What to produce :: Give back the data starting at the line containing "The height and width of the screenshot is (401, 460)." and ending at the line containing "Action: pos(366,46)", with "auction" switched to "lot" and nothing else altered. Return only those lines.

Records shown ::

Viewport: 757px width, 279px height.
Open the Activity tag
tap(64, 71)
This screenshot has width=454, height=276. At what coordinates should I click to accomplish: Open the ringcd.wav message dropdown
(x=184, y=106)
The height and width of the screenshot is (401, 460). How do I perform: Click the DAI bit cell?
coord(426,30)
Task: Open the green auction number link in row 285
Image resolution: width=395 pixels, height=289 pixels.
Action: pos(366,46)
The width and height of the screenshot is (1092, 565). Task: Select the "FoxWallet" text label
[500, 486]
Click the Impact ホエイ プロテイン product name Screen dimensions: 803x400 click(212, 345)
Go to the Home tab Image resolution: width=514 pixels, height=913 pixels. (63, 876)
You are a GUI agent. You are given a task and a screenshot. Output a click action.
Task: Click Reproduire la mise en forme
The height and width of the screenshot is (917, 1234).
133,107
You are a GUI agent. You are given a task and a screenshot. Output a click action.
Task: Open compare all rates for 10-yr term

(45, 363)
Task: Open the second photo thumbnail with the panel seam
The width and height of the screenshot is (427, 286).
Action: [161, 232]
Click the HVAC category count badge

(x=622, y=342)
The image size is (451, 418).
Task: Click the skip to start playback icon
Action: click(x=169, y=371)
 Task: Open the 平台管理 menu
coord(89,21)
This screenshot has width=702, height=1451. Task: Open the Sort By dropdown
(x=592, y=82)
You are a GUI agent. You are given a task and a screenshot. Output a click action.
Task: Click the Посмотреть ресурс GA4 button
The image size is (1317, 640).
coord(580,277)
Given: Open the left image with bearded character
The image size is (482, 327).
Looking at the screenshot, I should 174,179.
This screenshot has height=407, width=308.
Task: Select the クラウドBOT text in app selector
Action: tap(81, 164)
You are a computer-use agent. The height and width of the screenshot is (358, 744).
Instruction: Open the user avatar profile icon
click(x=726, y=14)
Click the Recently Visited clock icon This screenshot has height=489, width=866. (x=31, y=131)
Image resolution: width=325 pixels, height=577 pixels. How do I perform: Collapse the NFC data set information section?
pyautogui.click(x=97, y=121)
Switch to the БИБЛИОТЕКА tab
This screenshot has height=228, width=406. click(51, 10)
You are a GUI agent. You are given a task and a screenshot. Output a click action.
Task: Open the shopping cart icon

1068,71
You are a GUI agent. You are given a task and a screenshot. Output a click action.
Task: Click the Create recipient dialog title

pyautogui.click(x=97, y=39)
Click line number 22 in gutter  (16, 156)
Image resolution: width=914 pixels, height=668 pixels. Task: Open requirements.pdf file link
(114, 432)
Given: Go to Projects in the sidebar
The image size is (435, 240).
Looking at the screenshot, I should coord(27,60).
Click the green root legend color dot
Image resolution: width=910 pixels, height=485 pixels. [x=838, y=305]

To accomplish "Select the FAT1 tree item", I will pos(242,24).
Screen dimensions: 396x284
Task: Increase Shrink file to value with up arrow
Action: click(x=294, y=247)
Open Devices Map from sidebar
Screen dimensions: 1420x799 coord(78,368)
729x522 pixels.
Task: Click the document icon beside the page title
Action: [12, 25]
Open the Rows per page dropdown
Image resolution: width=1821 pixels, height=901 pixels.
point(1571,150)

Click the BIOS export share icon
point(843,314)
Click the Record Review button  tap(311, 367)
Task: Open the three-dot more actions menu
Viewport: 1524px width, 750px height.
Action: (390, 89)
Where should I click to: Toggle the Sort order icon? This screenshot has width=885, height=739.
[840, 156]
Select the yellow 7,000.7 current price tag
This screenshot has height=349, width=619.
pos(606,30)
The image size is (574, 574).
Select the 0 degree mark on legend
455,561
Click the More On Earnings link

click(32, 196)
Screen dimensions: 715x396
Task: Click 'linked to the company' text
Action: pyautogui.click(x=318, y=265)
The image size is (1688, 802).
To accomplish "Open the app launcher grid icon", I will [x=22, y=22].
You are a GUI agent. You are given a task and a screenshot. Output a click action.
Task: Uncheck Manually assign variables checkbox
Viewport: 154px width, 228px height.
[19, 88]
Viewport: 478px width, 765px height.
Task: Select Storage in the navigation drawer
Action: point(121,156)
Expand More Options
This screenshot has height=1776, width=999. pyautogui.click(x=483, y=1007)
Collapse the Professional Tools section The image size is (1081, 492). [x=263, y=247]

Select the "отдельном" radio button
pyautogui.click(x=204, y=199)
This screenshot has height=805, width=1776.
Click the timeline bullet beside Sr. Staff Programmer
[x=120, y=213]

The reply ::
The height and width of the screenshot is (401, 460). How do I perform: Click the DAI bit cell?
coord(426,30)
Task: Open the green lot number link in row 285
Image resolution: width=395 pixels, height=289 pixels.
Action: pos(366,46)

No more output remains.